Reservation Bills: In a special parliament session starting April 16, the government will introduce draft bills for amendments to women’s reservation laws. This will make way for the implementation of the 33% reservation for women in the Parliament from 2029. It will increase the number of seats from 543 to 816 with 273 seats reserved for women. But this requires the delimitation exercise to be completed on the basis of the 2027 census, as the opposition has pointed out.
Electoral Patriarchy: In the US, where the discourse in the ultraconservative quarters is increasingly sounding like something out of The Handmaiden’s Tale, the latest buzz is that women should give up their right to vote, reports the New York Times. The household vote should be entirely ceded to the husband, this lot says, and unmarried women should ideally be represented by fathers, brothers and uncles. The problems, they say, are two fold – one women’s suffrage “divides” families and two, that women’s “natural tenderness” would make them susceptible, heaven forbid, to supporting liberal policies.
Mano In Africa: Guardian reports that manosphere, having taken wings in Europe and the US, is now spreading fast across Africa. “The ideas that shape the manosphere are linked to those of men’s rights organisations like Maendeleo ya Wanaume. Its big argument was that men and boys were being left behind as a result of all of the investments that had been made around girls’ and women’s rights,” says Awino Okech, a professor of feminist and security studies at Soas University of London. The conversations in this sphere are standardly and uniformly nauseating.
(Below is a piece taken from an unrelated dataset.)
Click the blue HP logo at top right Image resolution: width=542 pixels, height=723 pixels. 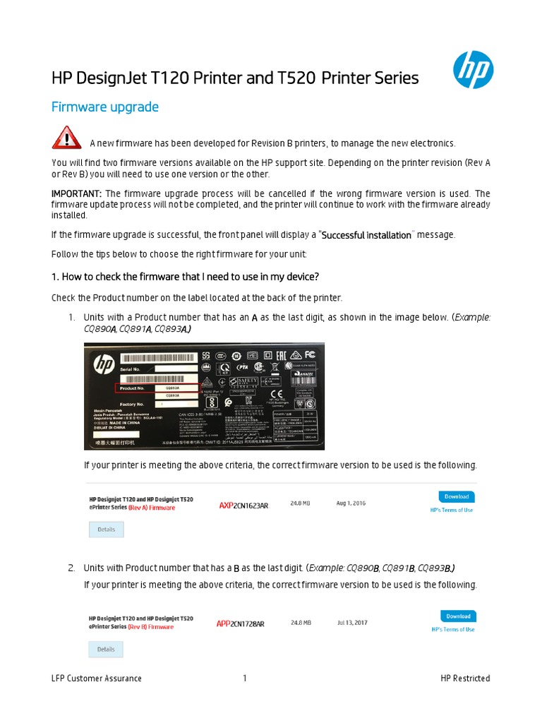pyautogui.click(x=472, y=70)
Anti Auntie: There was a time when being called “auntie” was considered ageist, lookist and sexist. Then auntie-hood was reclaimed because it represents the woman who doesn’t care how she looked or what she wore and most importantly, spoke her mind bluntly. Last week, however, an employment tribunal in the UK ruled in favour of NHS worker Ilda Esteves who alleged that she was subjected to harassment from coworker Charles Oppong who repeatedly called her “auntie”. He claimed it was a term of respect but she countered that she asked him to stop but he did not. He also apparently suggested that an older colleague would be a “good match” for her.